For light loading and downgearing, I’m fitting the test motors into the Solarbotics GM9 gearbox (143:1 reduction). The gearbox output shaft is turning a piece of card-stock which interrupts a photo-gate once per revolution. It looks like the gearbox is just sitting there, but I super-glued it to a chip socket so it presses in place on the breadboard. The photo-gate interruptions are counted by an ATTiny2313, which drives an LED display (readout in RPM) and transmits the speed readings over a serial connection to a laptop.
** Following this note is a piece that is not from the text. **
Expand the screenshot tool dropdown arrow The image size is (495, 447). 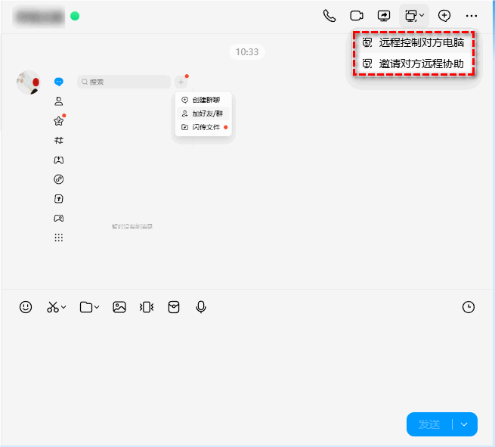coord(64,308)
The motors will all be driven in the same direction at a constant voltage, straight from a regulated DC power supply, working only against the internal resistance of the gearbox.

The first thing I noticed is that running the motor way over the recommended voltage makes it even more loud and annoying than these gearboxes normally are, which might be a consideration for some robots. To keep from driving myself crazy, I’m conducting these experiments with the breadboard on a piece of foam inside a (room temperature) minifridge (it REALLY helps!).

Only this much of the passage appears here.